Wolfgang Ley: Nein, das wäre ja Selbstmord gewesen. Die Zuschauer hätten sich jedenfalls zurecht gefragt: Der Ley kommentierte doch vorhin noch NHL in den USA, danach Leichtatheltik in Deutschland, wieso sitzt der jetzt schon bei der WM in Italien? Übrigens habe ich vor einigen Tagen erstmals die Planica-Skiflugschanze in natura gesehen. Ich kannte die, obwohl ich häufig Skispringen kommentierte, nur vom Bildschirm aus meiner kleinen Übertragungsbox.

Die besten Sprüche von Wolfgang Ley >>

Sie kommentierten unter vielen anderen Sportarten Boxen, Leichtathletik, Fußball oder Tennis. Waren Sie ein Allround-Experte?

Wolfgang Ley: Am Anfang dachte ich in meinem jugendlichen Leichtsinn häufig: Ach, Wolfgang, die Sportart kannst du ja auch noch machen. So ging es allerdings vielen Kollegen im Sender. Ein Eurosport-Reporter kommentierte in der Frühphase zum Beispiel sehr gerne Reiten. Dabei nannte er nur die Namen der Pferde – die der Reiter kannte er scheinbar nicht. Rückblickend kann man natürlich sagen: Die Haltung, auf allen Gebieten Experte sein zu wollen, ist totaler Quatsch – und auch ich fiel mit dieser Einstellung mal auf die Schnauze. Du musst dich einfach spezialisieren. Meine Steckenpferde waren später Fußball und Boxen, im Winter dann Langlauf, Biathlon und Eishockey.

Sie kamen aber zu Eurosport, weil man Sie für einen Bob-Fachmann hielt.

Wolfgang Ley: Es war so, dass ich seit meiner Jugend von einer Reporter-Karriere träumte.

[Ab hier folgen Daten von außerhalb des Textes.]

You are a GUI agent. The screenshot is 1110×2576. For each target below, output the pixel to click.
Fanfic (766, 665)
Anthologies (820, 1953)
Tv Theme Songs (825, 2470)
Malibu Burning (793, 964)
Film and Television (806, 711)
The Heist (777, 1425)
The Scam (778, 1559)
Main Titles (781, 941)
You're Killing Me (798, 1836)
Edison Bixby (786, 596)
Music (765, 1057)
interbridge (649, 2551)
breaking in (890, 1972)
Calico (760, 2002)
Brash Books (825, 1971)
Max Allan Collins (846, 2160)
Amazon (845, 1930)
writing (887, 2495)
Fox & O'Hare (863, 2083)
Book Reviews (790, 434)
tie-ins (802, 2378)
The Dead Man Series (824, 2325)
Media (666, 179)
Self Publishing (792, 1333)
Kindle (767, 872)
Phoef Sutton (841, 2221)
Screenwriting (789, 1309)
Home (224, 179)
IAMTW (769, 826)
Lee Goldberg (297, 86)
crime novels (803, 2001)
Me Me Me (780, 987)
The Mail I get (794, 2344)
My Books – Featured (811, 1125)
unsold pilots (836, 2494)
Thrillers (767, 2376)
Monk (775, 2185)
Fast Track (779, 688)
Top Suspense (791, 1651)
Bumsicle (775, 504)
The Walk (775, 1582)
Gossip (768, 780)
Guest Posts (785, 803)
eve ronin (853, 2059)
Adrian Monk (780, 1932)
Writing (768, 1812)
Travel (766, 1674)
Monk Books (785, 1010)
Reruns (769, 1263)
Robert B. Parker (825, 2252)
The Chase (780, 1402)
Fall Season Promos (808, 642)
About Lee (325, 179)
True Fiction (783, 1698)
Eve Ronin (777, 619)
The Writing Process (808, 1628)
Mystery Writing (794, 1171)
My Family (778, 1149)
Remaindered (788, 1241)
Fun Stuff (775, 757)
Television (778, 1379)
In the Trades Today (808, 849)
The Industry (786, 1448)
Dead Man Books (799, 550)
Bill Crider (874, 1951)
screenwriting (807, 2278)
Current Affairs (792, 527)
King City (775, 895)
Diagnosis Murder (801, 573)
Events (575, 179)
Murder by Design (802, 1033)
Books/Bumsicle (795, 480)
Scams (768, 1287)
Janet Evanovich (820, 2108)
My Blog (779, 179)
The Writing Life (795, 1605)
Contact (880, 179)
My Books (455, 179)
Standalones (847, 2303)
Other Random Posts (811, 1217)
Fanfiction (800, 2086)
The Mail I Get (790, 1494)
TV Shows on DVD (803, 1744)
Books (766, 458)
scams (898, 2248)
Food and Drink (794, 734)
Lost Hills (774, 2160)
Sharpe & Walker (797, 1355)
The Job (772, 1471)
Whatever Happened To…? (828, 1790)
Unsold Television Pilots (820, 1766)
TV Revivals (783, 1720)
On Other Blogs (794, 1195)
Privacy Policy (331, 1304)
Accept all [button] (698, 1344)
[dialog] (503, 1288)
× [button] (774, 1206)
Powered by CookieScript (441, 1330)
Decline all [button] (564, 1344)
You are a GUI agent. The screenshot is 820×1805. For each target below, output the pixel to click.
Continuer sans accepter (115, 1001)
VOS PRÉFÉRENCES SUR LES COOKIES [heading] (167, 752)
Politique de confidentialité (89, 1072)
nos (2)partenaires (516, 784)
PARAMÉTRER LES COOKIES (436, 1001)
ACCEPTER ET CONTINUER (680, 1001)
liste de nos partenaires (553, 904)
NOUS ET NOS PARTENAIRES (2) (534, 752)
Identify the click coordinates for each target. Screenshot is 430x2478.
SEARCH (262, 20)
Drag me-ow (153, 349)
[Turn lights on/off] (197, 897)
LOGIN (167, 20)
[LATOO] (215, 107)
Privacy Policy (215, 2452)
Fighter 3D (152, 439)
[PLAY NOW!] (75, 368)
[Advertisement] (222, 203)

Ich volontierte Anfang der siebziger Jahre bei Axel Springer, war lange in den Sport- und Fußballredaktionen der Bild, später beim Express. Das Problem damals: Die öffentlich-rechtlichen Fernsehanstalten vererbten die Jobs mehr oder weniger. Da kamst du nicht rein. Eines Tages rief dann ein Mann vom sehr jungen Sender Eurosport an: »Herr Ley, Sie sind doch Bob-Experte. Können Sie morgen ein Rennen kommentieren?« Da sagt man natürlich nicht nein.

Klingt ein bisschen nach einem städtischen Offenen Kanal.

Wolfgang Ley: So war es auch. Ich hatte zwar ein wenig Ahnung von Bobfahren, doch nicht genug, um ein Rennen über eine Stunde zu kommentieren. Also bereitete ich mich über zehn Stunden vor – und ich schlug mich einigermaßen okay. Die akribische Vorbereitung blieb auch danach stets mein Credo. Für NHL-Spiele sprach ich mit Trainern und Experten, recherchierte oft mehr als acht Stunden jedes Detail aus. Schon aufgrund der Tatsache, dass ich manchmal mehrere tausend Kilometer entfernt vor einem kleinen Fernseher hockte, blieb mir nichts anderes übrig. Ich war einfach zu weit weg, um wirklich dabei zu sein.